Jonas’ paper, “Deep imitation learning for molecular inverse problems,” tackles what’s typically a one-way street between molecules and their spectra. If you know a given molecule’s structure, scientists (or computers) can very accurately predict the spectroscopy results a measurement will produce. But the reverse situation, where a scientist is handed spectroscopy data and asked to deduce the original structure, is far more difficult and time-consuming.
“When you make a spectroscopic measurement of a molecule, it's going to tell you lots of things about, say, the bonds in that molecule or the local electronic environment of a particular nucleus,” Jonas said. “You get a lot of these different pieces of information, but putting those pieces of information back together is of course the hard part. That’s what chemists spend a lot of their day doing.”

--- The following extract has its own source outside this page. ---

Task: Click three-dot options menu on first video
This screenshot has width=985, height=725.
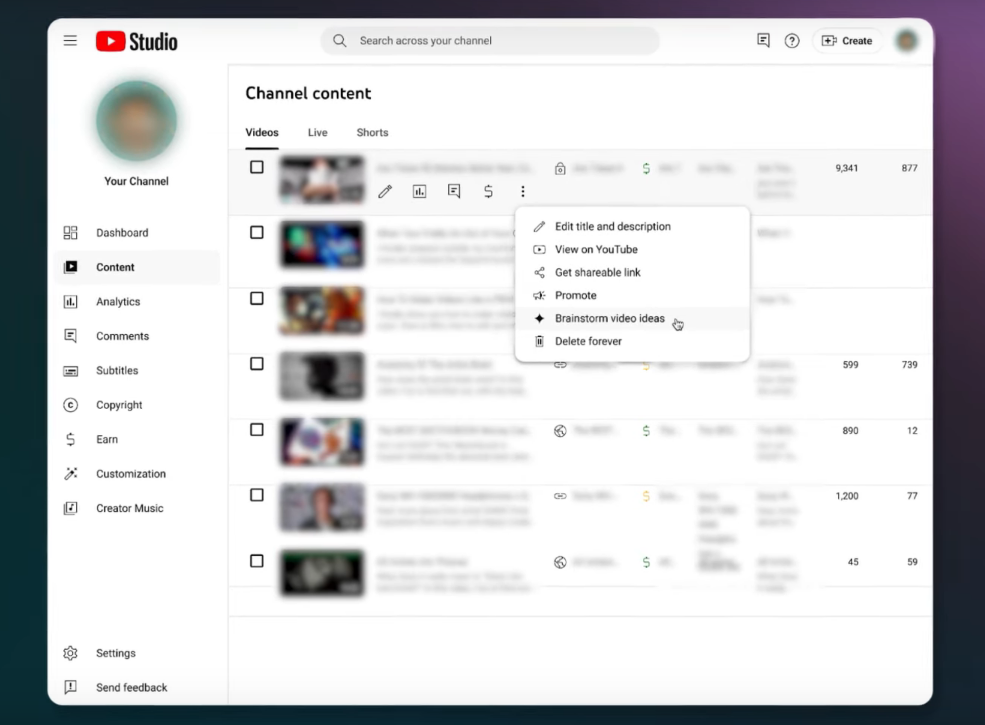Action: [x=522, y=192]
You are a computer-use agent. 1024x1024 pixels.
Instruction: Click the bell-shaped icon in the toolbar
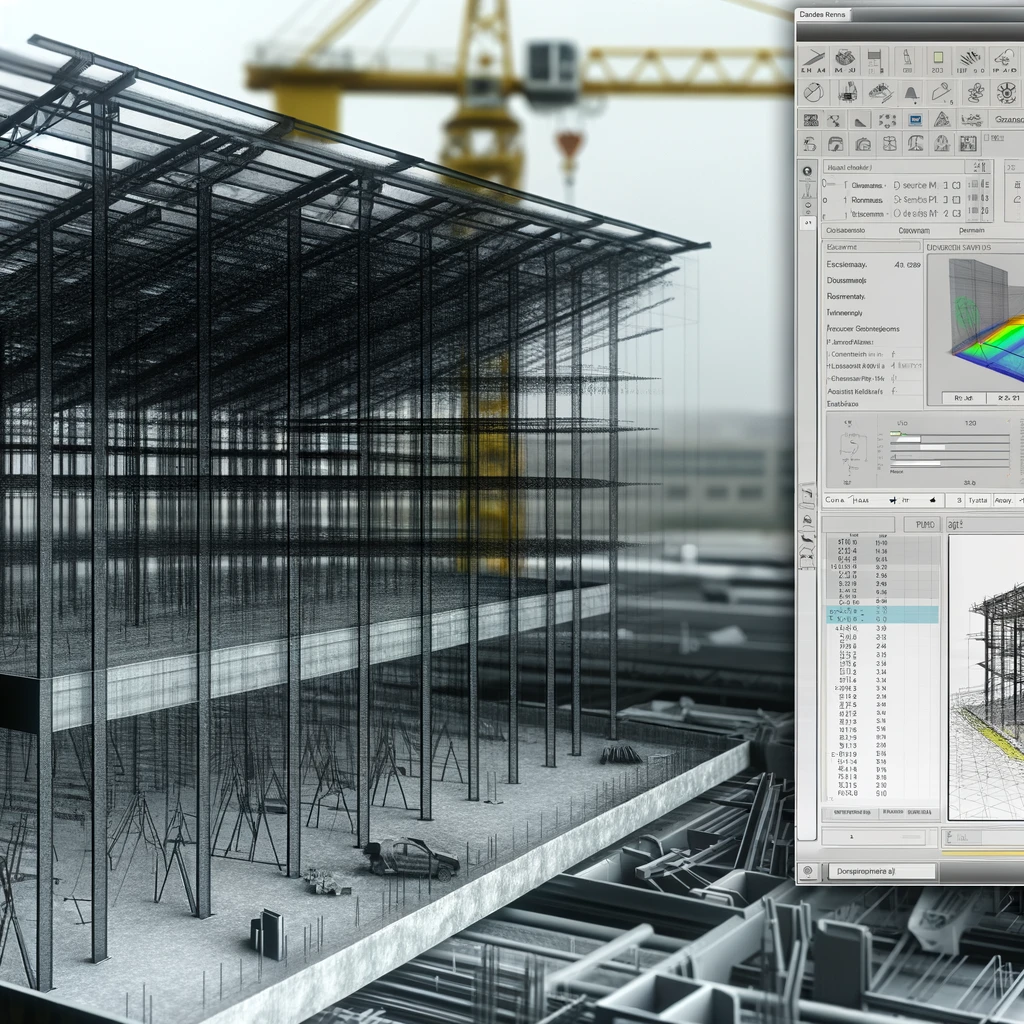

But those same frustrations make reading spectroscopy data a natural candidate for machine learning. In the same way that an image classification neural network learns its own “rules” for determining whether a photograph is a dog or a cat, a similar model could figure out how to interpret the features of a spectra and make an educated guess about the structure it encodes. The problem, as with many machine learning applications, is finding enough data to train the model; for nuclear magnetic resonance spectroscopy, accurately measuring just one sample can take minutes to hours.